A group of US authors, including Pulitzer Prize winner Michael Chabon, have sued OpenAI in federal court in San Francisco, accusing the Microsoft-backed program of misusing their writing to train its popular artificial intelligence-based chatbot ChatGPT.
Chabon, playwright David Henry Hwang and authors Matthew Klam, Rachel Louise Snyder and Ayelet Waldman they said in their lawsuit on Friday that OpenAI copied their works without permission to teach ChatGPT to respond to human text input.
Chabon’s representatives referred questions about the lawsuit to the authors’ attorneys. These lawyers and representatives for OpenAI did not immediately respond to requests for comment on Monday.

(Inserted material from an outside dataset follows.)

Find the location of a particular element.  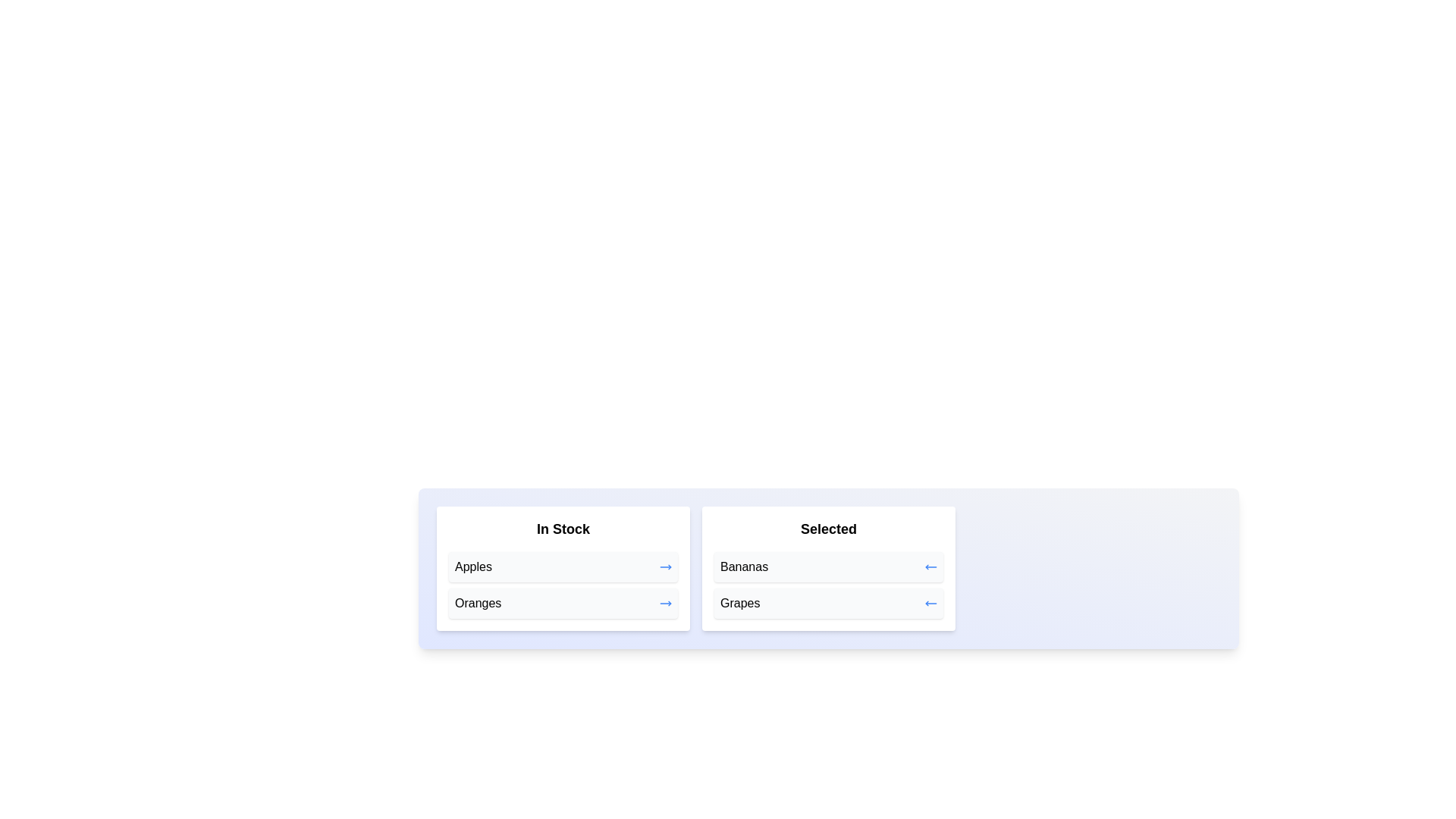

arrow button next to the item Bananas in the 'Selected' list to move it to the 'In Stock' list is located at coordinates (930, 567).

The lawsuit is at least the third proposed copyright infringement class action lawsuit that authors have filed against Microsoft-backed OpenAI. Companies including Microsoft, Meta Platforms and Stability AI have also been sued by copyright holders over the use of their work in AI training.
OpenAI and other companies have argued that AI training makes fair use of copyrighted material from the Internet.
ChatGPT became the fastest-growing consumer app in history earlier this year, reaching 100 million monthly active users in January before being replaced by Meta’s Threads app.
The new San Francisco lawsuit says works such as books, plays and articles are particularly valuable to ChatGPT’s education as “best examples of high-quality long-form writing.”
The authors claimed that their texts were included in ChatGPT’s training dataset without their permission, arguing that the system could accurately summarize their works and generate texts that mimicked their style.
The lawsuit sought unspecified damages and an order blocking OpenAI’s “unlawful and unfair business practices.”